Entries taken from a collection
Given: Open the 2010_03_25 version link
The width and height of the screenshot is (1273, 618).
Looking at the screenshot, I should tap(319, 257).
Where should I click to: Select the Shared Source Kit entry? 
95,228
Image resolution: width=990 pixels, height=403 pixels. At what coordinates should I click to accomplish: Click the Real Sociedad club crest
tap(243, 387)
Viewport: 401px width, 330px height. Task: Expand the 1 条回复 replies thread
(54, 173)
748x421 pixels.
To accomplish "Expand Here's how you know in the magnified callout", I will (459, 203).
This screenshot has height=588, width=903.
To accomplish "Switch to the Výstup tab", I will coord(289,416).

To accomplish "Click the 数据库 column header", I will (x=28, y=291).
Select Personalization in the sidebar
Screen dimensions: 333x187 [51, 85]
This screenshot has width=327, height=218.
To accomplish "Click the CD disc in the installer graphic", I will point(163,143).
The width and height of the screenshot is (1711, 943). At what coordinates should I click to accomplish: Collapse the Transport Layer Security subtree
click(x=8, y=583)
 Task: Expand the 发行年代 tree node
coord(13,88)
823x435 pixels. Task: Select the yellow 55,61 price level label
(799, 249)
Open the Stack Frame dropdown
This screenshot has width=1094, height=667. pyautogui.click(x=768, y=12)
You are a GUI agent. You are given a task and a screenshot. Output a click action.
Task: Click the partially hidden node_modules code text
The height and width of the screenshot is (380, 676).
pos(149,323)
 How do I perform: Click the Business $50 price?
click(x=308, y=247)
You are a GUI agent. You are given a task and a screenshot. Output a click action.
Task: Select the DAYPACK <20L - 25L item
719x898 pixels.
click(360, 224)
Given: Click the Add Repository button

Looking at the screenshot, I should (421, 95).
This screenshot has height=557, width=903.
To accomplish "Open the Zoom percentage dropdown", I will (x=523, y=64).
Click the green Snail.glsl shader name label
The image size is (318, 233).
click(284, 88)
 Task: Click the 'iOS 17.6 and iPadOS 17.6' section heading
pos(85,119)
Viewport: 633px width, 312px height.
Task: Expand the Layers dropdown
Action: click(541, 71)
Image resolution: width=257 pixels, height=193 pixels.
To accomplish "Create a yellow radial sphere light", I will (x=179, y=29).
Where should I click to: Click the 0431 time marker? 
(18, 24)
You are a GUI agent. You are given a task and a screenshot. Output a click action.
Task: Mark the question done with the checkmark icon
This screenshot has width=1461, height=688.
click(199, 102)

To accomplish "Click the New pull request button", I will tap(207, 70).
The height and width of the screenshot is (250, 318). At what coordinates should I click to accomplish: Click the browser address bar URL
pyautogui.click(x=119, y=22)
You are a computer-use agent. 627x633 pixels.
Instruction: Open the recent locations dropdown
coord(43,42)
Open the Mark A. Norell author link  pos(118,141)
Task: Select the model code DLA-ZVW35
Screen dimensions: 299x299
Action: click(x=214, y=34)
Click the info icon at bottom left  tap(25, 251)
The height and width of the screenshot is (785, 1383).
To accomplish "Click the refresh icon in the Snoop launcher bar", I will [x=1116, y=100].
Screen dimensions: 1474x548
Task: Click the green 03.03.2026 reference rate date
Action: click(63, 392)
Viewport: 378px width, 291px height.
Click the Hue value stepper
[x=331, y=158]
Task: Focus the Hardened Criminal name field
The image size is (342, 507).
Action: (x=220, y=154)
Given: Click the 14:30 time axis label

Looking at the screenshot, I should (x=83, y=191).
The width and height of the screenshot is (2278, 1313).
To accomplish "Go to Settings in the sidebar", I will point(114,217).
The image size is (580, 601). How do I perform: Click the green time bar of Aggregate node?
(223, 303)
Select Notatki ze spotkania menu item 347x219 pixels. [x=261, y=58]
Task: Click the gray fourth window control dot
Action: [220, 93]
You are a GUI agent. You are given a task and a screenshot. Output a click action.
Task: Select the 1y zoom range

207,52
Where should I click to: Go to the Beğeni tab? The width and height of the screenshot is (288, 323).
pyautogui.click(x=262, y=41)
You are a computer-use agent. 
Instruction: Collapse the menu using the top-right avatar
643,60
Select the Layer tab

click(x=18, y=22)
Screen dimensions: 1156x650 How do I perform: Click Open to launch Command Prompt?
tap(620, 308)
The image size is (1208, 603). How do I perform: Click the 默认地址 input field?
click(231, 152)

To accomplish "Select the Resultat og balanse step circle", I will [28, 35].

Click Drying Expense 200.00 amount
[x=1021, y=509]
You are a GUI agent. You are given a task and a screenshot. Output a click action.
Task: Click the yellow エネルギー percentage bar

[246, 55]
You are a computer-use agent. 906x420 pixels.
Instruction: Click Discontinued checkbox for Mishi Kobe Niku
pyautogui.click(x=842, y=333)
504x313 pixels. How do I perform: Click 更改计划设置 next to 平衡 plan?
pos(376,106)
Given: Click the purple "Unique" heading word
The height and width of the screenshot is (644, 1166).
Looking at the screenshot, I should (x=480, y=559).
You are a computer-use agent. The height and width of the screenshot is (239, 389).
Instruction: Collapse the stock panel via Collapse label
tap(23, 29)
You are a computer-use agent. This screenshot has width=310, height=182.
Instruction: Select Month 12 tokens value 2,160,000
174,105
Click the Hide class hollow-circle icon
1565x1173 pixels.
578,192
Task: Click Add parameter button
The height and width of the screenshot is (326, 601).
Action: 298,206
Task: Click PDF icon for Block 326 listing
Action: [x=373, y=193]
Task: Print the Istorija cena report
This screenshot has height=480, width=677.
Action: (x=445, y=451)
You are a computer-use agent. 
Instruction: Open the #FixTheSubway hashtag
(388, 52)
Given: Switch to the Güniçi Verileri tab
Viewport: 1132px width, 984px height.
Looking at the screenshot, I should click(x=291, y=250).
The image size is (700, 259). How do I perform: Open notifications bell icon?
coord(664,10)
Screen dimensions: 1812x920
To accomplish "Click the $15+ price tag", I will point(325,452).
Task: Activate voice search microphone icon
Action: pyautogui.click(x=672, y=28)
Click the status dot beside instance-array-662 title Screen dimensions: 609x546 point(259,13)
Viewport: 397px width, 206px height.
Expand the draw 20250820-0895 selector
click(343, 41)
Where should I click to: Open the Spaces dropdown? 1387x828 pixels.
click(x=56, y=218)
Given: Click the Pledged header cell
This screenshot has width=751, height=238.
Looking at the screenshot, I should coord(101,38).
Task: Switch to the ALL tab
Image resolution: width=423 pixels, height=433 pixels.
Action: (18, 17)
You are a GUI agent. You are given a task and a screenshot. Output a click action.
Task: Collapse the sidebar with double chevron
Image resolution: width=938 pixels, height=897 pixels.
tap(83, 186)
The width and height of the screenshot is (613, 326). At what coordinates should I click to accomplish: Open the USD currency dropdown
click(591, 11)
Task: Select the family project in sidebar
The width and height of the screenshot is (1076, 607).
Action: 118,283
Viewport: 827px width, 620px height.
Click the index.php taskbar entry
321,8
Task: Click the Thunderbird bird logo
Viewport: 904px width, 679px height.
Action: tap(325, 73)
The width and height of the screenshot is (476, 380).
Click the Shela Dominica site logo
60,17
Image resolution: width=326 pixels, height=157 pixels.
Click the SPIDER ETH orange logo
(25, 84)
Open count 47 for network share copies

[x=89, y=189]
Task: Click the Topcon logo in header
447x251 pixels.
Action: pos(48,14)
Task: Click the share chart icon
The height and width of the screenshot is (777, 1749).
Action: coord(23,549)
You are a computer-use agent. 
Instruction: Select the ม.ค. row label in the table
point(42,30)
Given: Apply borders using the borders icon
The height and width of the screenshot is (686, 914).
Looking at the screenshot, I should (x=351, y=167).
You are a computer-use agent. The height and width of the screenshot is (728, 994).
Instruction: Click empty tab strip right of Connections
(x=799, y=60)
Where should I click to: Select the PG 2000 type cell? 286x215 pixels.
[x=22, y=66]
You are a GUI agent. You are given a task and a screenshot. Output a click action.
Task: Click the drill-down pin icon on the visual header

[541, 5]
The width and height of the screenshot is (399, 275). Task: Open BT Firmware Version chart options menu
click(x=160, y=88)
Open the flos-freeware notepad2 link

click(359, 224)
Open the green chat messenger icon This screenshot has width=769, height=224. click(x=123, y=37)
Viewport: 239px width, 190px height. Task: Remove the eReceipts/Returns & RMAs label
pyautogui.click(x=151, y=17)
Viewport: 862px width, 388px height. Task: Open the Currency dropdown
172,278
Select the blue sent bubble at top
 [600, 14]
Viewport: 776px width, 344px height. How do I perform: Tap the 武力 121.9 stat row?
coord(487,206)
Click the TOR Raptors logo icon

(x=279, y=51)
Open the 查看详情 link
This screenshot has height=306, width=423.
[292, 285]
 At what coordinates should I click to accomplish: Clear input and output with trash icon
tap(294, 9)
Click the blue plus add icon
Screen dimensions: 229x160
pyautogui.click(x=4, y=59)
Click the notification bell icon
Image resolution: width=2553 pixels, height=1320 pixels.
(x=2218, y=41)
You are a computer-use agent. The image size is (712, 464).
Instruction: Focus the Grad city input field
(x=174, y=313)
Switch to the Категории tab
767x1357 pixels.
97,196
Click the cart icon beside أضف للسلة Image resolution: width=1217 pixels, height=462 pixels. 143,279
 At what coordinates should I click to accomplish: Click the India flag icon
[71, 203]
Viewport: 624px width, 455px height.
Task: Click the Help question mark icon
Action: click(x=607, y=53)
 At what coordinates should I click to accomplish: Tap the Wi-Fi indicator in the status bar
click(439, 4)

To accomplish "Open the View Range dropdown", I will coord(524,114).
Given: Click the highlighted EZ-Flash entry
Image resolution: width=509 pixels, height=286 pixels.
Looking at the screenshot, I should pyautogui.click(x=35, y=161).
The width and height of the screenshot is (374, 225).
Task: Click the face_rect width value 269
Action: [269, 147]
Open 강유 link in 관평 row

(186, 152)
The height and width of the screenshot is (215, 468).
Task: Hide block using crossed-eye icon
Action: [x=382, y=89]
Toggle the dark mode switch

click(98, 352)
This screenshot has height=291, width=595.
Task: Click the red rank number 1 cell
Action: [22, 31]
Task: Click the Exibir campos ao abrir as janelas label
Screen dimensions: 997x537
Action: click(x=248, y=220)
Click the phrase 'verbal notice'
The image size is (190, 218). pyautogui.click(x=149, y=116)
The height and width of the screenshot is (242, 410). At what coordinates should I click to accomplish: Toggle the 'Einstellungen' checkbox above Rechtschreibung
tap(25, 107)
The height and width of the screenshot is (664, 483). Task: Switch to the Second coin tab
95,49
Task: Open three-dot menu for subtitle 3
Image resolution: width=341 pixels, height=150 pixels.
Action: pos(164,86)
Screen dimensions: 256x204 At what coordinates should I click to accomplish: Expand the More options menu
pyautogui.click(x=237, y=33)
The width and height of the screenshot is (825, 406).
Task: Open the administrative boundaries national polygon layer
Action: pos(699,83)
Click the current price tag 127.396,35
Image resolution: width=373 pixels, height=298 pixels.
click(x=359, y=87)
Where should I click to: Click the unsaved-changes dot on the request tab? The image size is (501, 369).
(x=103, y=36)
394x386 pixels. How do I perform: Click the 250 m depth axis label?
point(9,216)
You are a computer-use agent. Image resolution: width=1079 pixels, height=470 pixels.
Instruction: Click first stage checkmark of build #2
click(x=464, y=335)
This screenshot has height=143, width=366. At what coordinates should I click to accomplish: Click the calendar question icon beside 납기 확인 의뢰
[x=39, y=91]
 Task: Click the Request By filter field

* [YOUR TASK] In the lines that open with the line containing "Viewport: 862px width, 388px" and close with the line containing "tap(294, 9)", substitute "Language" for "Currency". Reproduce only those lines, with all else unchanged.

* [ANSWER FOR THIS EXERCISE]
Viewport: 862px width, 388px height. Task: Open the Language dropdown
172,278
Select the blue sent bubble at top
 [600, 14]
Viewport: 776px width, 344px height. How do I perform: Tap the 武力 121.9 stat row?
coord(487,206)
Click the TOR Raptors logo icon

(x=279, y=51)
Open the 查看详情 link
This screenshot has height=306, width=423.
[292, 285]
 At what coordinates should I click to accomplish: Clear input and output with trash icon
tap(294, 9)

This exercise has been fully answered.